Githu explained that the crafters of the laws had transferred independence from his office to that of the Director of Public Prosecutions, leaving him to serve at the prerogative of the President.

As the law stands presently, Parliament has the responsibility of approving the president’s nominee to the office of Attorney General. However, MPs have no powers to cause the removal of an Attorney General. The removal of the AG from office has been left at the prerogative of the president.

“I think you find enough material to provide some parliamentary oversight over that process including the process of discipline that do not necessarily amount to removal because there are many disciplinary processes between hiring and firing which parliament can oversight.

Section 12 of the Office of the Attorney-General Act empowers the President to remove the AG from office in case of gross violation, gross misconduct, bankruptcy and incompetence.

However, the parliamentarians are considering amending the legislation to allow the President to set up a tribunal to look into the AG’s conduct and recommend his dismissal.

The AG has asked the parliamentary committee to dismiss a petition by the LSK which seeks to remove him from office because it will be in contempt of court.

“The AG we have right now is a special office, he is not a Cabinet Secretary but seats in the Cabinet and he is also not an independent office holder. The AG is among three permanent members of the Cabinet after the president and his deputy; I have seen the petition overlooked this,” he said.

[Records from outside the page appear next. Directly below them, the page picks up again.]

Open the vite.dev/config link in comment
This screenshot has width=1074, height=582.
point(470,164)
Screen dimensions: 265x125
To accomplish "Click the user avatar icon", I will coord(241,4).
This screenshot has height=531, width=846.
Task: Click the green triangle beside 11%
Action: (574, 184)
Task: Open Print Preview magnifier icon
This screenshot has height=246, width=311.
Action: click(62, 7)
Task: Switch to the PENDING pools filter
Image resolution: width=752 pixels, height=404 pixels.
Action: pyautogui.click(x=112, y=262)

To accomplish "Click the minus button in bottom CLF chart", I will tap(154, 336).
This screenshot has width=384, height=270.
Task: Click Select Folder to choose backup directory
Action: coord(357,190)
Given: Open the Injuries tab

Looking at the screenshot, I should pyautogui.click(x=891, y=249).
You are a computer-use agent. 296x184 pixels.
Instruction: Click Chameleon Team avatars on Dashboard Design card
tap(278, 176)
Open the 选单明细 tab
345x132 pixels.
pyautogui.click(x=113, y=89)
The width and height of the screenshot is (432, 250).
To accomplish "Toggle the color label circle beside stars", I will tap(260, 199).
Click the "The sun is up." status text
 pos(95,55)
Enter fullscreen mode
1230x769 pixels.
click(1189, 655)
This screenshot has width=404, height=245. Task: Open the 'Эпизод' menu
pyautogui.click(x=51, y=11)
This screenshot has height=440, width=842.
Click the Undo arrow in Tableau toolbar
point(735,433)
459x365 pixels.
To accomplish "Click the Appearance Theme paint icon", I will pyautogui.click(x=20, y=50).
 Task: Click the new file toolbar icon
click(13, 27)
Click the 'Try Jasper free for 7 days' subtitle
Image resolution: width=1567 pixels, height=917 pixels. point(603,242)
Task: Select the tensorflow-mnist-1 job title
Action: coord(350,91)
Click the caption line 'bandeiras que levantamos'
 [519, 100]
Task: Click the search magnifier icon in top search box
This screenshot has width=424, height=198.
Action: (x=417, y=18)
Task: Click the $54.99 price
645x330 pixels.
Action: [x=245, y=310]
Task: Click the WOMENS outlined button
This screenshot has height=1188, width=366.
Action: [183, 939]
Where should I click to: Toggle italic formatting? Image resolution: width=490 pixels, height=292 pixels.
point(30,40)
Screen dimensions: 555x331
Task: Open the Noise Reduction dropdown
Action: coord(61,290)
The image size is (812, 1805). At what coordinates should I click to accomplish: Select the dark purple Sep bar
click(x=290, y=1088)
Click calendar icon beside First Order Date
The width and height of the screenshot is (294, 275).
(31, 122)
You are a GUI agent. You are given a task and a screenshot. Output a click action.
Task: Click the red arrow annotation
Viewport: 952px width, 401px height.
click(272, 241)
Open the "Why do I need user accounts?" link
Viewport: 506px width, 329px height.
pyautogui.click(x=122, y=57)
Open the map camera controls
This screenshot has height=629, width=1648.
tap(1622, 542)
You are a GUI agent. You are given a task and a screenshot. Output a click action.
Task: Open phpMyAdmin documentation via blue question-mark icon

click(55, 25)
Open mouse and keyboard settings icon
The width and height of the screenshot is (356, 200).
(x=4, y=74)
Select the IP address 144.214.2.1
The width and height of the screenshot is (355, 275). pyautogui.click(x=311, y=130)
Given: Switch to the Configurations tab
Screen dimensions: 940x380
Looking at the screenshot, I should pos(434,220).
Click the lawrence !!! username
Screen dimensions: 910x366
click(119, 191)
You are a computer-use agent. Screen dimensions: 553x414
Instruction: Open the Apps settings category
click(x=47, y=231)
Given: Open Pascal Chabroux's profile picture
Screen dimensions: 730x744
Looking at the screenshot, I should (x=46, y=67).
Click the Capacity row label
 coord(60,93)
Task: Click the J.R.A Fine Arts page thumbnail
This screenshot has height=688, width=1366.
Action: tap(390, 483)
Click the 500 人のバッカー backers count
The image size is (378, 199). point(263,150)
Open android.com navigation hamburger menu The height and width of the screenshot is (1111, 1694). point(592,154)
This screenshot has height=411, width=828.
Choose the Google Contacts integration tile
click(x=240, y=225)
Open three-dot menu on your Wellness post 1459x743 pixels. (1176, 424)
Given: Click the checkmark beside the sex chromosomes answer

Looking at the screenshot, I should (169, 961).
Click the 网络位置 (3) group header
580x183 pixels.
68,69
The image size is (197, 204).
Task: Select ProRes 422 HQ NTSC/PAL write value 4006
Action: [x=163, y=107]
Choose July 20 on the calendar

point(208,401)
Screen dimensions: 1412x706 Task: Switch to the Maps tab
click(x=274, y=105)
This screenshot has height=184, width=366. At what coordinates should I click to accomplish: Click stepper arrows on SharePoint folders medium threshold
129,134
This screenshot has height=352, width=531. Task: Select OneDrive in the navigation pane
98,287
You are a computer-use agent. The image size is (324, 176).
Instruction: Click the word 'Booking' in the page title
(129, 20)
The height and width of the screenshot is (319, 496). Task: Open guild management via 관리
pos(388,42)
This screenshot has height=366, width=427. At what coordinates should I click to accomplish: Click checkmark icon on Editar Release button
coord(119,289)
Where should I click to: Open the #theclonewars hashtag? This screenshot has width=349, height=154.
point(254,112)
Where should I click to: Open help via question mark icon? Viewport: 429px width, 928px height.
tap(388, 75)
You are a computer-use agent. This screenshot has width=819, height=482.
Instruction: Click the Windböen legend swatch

The Chairman of the Committee on Justice and Legal Affairs Samuel Chepkonga had earlier asked the LSK to draft a law to provide a procedure for removing the Attorney General from office.

Chepkonga read mischief in the law denying the National Assembly it’s a role to recommend the AG’s suitability to continue serving in office.

Committee members Moses Cheboi, Tom Kajwang and Peter Kaluma noted that it was unacceptable for the AG to have created a law that insulated him from being sacked.

The Law Society of Kenya Chairman Eric Mutua said they will be able to submit their proposed amendments to the Office of the Attorney-General Act by Friday.